* Source excerpt *
Home > mailing lists

Re: Re: why postgresql define NTUP_PER_BUCKET as 10, not other numbers smaller - Mailing list pgsql-hackers

From	Robert Haas
Subject	Re: Re: why postgresql define NTUP_PER_BUCKET as 10, not other numbers smaller
Date	June 11, 2014 03:12:38
Msg-id	CA+TgmoYYXP34wwA7sQWLeTCaTfB5+NBAbZ6QoSpAu7W+46Xqfw@mail.gmail.com Whole thread Raw
In response to	Re: Re: why postgresql define NTUP_PER_BUCKET as 10, not other numbers smaller (Jeff Janes <jeff.janes@gmail.com>)
List	pgsql-hackers

Tree view

On Tue, Jun 10, 2014 at 1:43 PM, Jeff Janes <jeff.janes@gmail.com> wrote:
> On Tue, Jun 10, 2014 at 5:17 AM, Robert Haas <robertmhaas@gmail.com> wrote:
>> The problem case is when you have 1 batch and the increased memory
>> consumption causes you to switch to 2 batches.  That's expensive.  It
>> seems clear based on previous testing that *on the average*
>> NTUP_PER_BUCKET = 1 will be better, but in the case where it causes an
>> increase in the number of batches it will be much worse - particularly
>> because the only way we ever increase the number of batches is to
>> double it, which is almost always going to be a huge loss.

* Data entries *
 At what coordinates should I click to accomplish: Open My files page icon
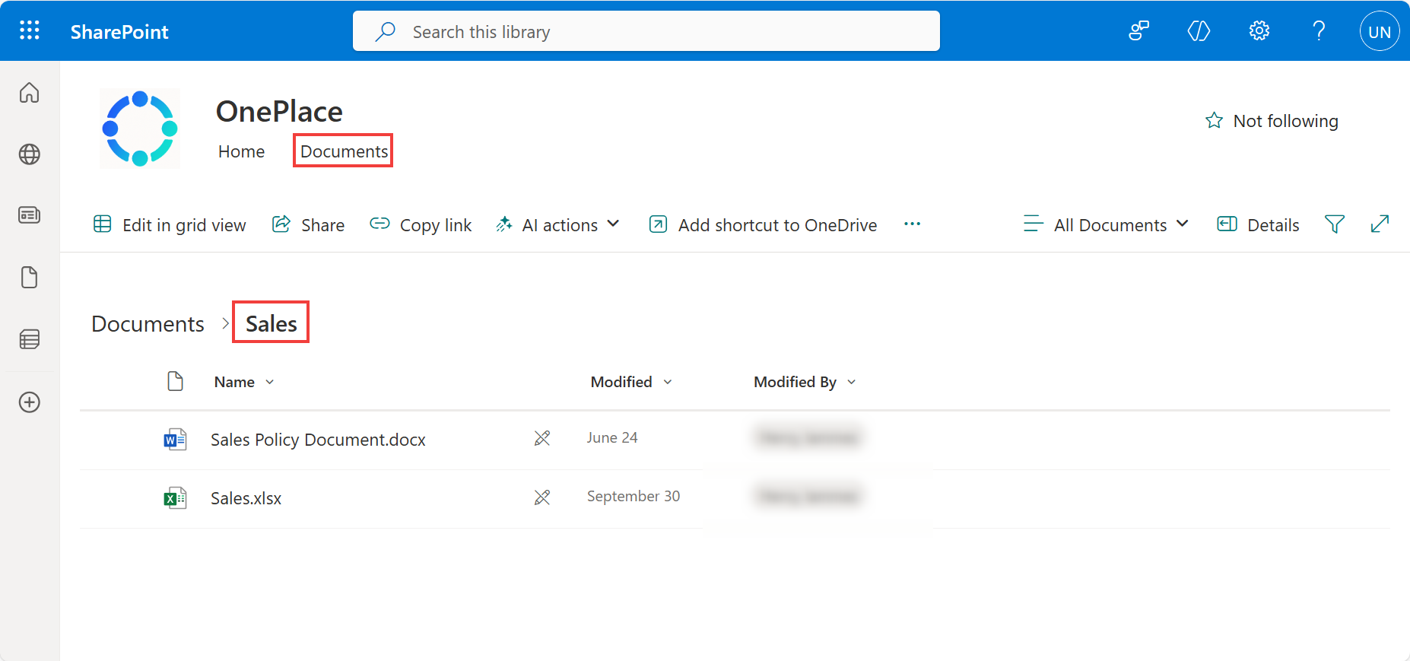[30, 278]
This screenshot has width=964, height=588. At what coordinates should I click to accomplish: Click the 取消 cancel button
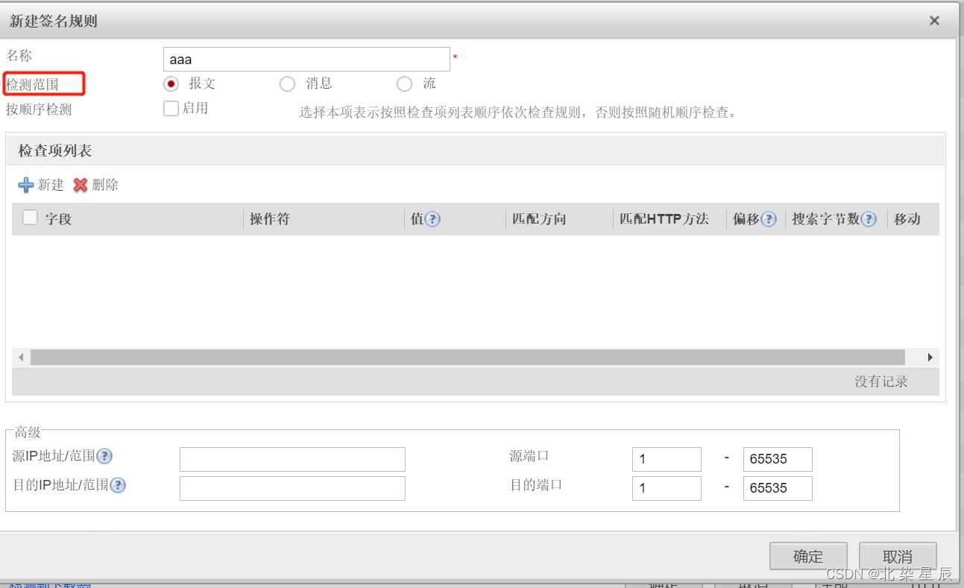898,556
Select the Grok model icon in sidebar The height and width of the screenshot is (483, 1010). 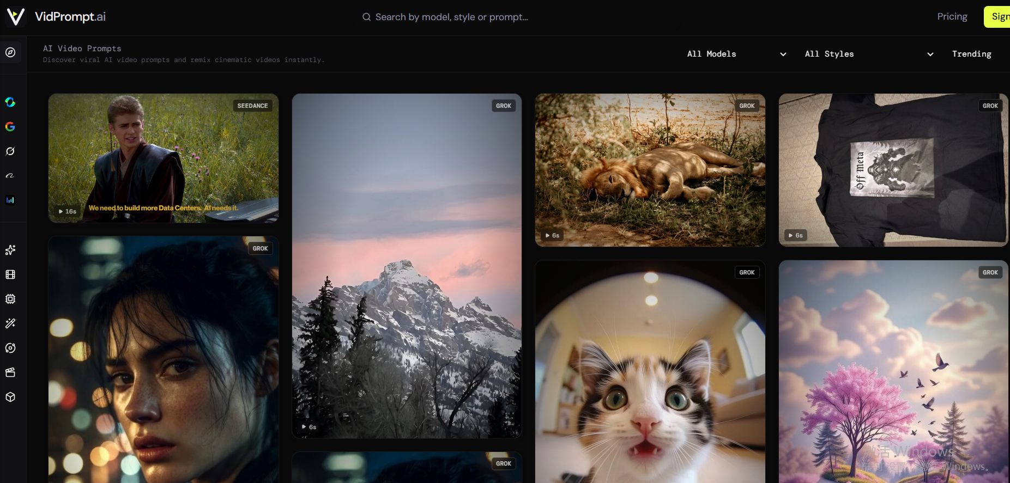coord(10,151)
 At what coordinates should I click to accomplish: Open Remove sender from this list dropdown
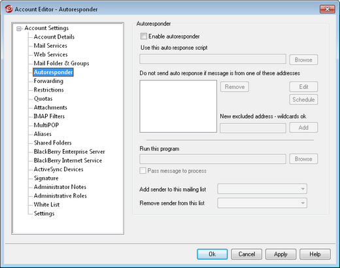(x=262, y=203)
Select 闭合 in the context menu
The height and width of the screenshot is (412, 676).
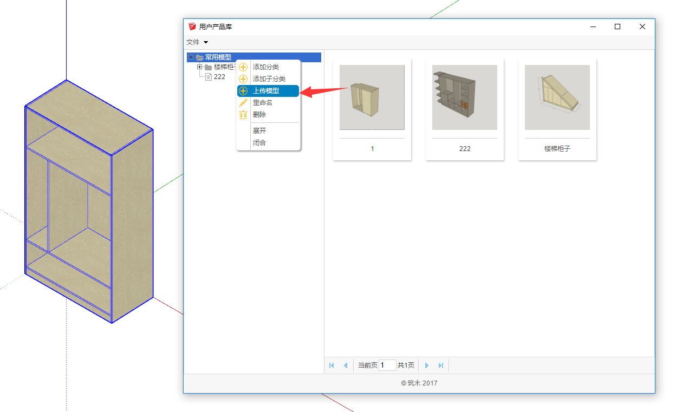(x=259, y=143)
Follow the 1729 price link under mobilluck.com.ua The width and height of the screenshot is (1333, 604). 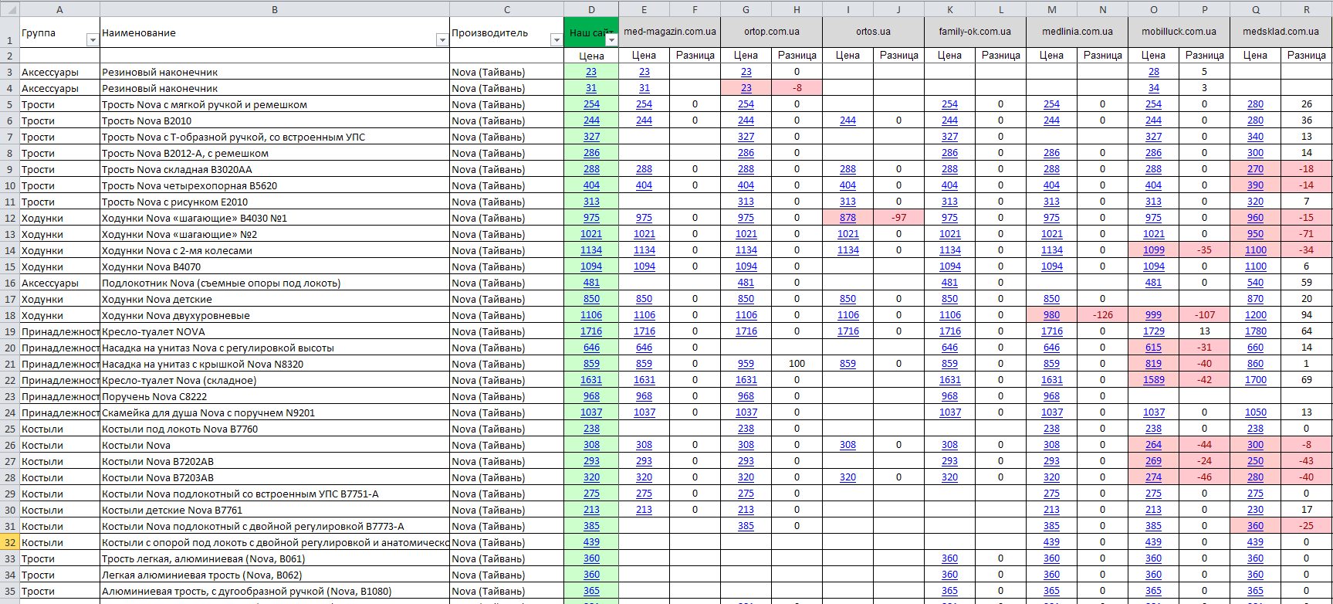(1153, 331)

* Your tasks *
A. According to the NTUP_PER_BUCKET message, what is the only way the number of batches is ever increased?
B. Retype a passage from the NTUP_PER_BUCKET message: begin at the words "Home > mailing" and stop after "(Jeff Janes <jeff.janes@gmail.com>)".
The data has no connection to the NTUP_PER_BUCKET message.

* Expected answers *
A. By doubling it.

B.
Home > mailing lists

Re: Re: why postgresql define NTUP_PER_BUCKET as 10, not other numbers smaller - Mailing list pgsql-hackers

From	Robert Haas
Subject	Re: Re: why postgresql define NTUP_PER_BUCKET as 10, not other numbers smaller
Date	June 11, 2014 03:12:38
Msg-id	CA+TgmoYYXP34wwA7sQWLeTCaTfB5+NBAbZ6QoSpAu7W+46Xqfw@mail.gmail.com Whole thread Raw
In response to	Re: Re: why postgresql define NTUP_PER_BUCKET as 10, not other numbers smaller (Jeff Janes <jeff.janes@gmail.com>)